For the material below, return exactly the lines starting at the one holding "Given: Open the" and ending at the one holding "960x540 pixels.", counting both as part of the range.

> [SUPPLIED DATA]:
++++++
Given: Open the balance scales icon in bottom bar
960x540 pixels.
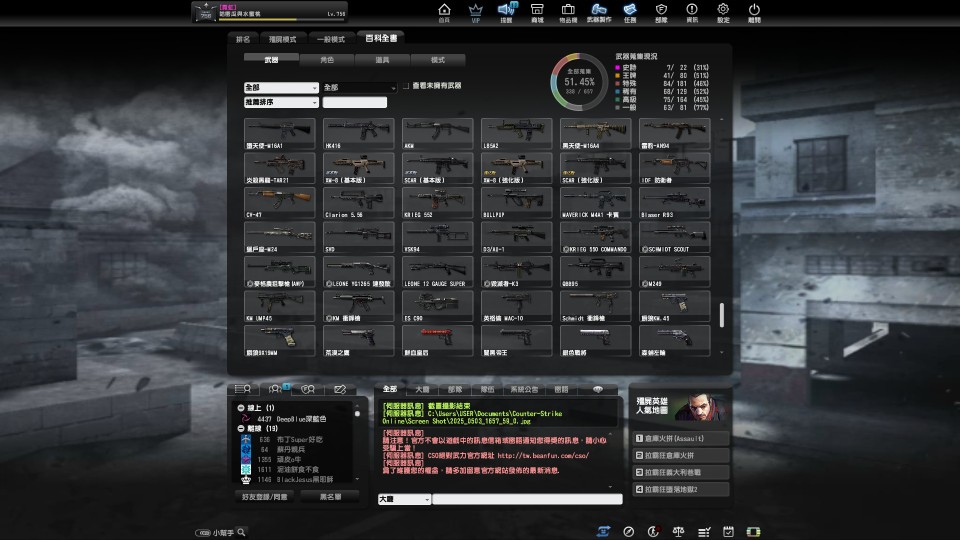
++++++
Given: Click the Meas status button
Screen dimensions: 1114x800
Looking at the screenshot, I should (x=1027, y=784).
++++++
> [OUTPUT FOR THIS TASK]:
Given: Open the balance scales icon in bottom bar
960x540 pixels.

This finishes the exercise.